━━━ Data extracts

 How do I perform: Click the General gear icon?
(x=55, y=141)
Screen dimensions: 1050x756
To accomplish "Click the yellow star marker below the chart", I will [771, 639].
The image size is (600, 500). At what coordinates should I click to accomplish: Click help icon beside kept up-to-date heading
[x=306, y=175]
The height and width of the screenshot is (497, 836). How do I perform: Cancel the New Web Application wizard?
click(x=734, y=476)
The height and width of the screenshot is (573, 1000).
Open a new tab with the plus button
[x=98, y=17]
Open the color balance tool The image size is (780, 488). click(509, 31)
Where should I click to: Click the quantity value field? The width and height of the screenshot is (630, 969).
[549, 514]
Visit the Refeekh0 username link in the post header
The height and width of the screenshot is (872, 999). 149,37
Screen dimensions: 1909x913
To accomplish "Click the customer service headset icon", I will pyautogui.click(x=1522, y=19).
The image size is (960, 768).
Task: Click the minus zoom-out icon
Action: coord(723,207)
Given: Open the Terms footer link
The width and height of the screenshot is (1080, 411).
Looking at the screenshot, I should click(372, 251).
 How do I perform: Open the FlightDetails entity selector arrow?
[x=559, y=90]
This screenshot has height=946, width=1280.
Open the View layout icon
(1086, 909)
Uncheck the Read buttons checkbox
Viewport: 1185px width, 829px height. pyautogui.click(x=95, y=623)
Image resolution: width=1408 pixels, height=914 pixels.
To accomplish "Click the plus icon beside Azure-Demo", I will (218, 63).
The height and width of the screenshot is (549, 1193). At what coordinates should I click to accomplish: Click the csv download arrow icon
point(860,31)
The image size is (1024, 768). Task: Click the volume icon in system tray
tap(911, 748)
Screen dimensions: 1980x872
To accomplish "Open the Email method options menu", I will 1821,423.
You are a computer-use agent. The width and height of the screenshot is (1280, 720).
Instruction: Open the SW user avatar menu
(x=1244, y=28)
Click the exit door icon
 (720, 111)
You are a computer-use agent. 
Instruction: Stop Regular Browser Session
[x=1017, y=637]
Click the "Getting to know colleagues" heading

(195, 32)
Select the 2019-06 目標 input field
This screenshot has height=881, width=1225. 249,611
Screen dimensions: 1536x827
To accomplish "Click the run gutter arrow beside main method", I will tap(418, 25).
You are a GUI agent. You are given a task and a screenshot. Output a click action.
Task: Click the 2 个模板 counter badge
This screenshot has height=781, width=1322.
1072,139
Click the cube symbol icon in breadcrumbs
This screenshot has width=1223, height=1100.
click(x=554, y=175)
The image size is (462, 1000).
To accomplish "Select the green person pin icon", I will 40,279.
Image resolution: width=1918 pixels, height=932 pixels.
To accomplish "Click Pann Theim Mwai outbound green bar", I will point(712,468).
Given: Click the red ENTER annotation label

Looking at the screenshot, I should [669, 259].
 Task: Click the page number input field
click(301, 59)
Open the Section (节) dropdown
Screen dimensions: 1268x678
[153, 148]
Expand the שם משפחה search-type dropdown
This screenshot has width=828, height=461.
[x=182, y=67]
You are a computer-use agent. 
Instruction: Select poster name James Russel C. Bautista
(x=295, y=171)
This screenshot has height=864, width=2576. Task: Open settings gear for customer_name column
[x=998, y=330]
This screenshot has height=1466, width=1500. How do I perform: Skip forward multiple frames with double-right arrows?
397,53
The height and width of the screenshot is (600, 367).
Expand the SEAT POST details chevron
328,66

━━━━━━

● What the task asks:
Make a precise copy of the records in their entirety.

● Your response:
 How do I perform: Click the General gear icon?
(x=55, y=141)
Screen dimensions: 1050x756
To accomplish "Click the yellow star marker below the chart", I will [771, 639].
The image size is (600, 500). At what coordinates should I click to accomplish: Click help icon beside kept up-to-date heading
[x=306, y=175]
The height and width of the screenshot is (497, 836). How do I perform: Cancel the New Web Application wizard?
click(x=734, y=476)
The height and width of the screenshot is (573, 1000).
Open a new tab with the plus button
[x=98, y=17]
Open the color balance tool The image size is (780, 488). click(509, 31)
Where should I click to: Click the quantity value field? The width and height of the screenshot is (630, 969).
[549, 514]
Visit the Refeekh0 username link in the post header
The height and width of the screenshot is (872, 999). 149,37
Screen dimensions: 1909x913
To accomplish "Click the customer service headset icon", I will pyautogui.click(x=1522, y=19).
The image size is (960, 768).
Task: Click the minus zoom-out icon
Action: coord(723,207)
Given: Open the Terms footer link
The width and height of the screenshot is (1080, 411).
Looking at the screenshot, I should click(372, 251).
 How do I perform: Open the FlightDetails entity selector arrow?
[x=559, y=90]
This screenshot has height=946, width=1280.
Open the View layout icon
(1086, 909)
Uncheck the Read buttons checkbox
Viewport: 1185px width, 829px height. pyautogui.click(x=95, y=623)
Image resolution: width=1408 pixels, height=914 pixels.
To accomplish "Click the plus icon beside Azure-Demo", I will (218, 63).
The height and width of the screenshot is (549, 1193). At what coordinates should I click to accomplish: Click the csv download arrow icon
point(860,31)
The image size is (1024, 768). Task: Click the volume icon in system tray
tap(911, 748)
Screen dimensions: 1980x872
To accomplish "Open the Email method options menu", I will 1821,423.
You are a computer-use agent. The width and height of the screenshot is (1280, 720).
Instruction: Open the SW user avatar menu
(x=1244, y=28)
Click the exit door icon
 (720, 111)
You are a computer-use agent. 
Instruction: Stop Regular Browser Session
[x=1017, y=637]
Click the "Getting to know colleagues" heading

(195, 32)
Select the 2019-06 目標 input field
This screenshot has height=881, width=1225. 249,611
Screen dimensions: 1536x827
To accomplish "Click the run gutter arrow beside main method", I will tap(418, 25).
You are a GUI agent. You are given a task and a screenshot. Output a click action.
Task: Click the 2 个模板 counter badge
This screenshot has height=781, width=1322.
1072,139
Click the cube symbol icon in breadcrumbs
This screenshot has width=1223, height=1100.
click(x=554, y=175)
The image size is (462, 1000).
To accomplish "Select the green person pin icon", I will 40,279.
Image resolution: width=1918 pixels, height=932 pixels.
To accomplish "Click Pann Theim Mwai outbound green bar", I will point(712,468).
Given: Click the red ENTER annotation label

Looking at the screenshot, I should [669, 259].
 Task: Click the page number input field
click(301, 59)
Open the Section (节) dropdown
Screen dimensions: 1268x678
[153, 148]
Expand the שם משפחה search-type dropdown
This screenshot has width=828, height=461.
[x=182, y=67]
You are a computer-use agent. 
Instruction: Select poster name James Russel C. Bautista
(x=295, y=171)
This screenshot has height=864, width=2576. Task: Open settings gear for customer_name column
[x=998, y=330]
This screenshot has height=1466, width=1500. How do I perform: Skip forward multiple frames with double-right arrows?
397,53
The height and width of the screenshot is (600, 367).
Expand the SEAT POST details chevron
328,66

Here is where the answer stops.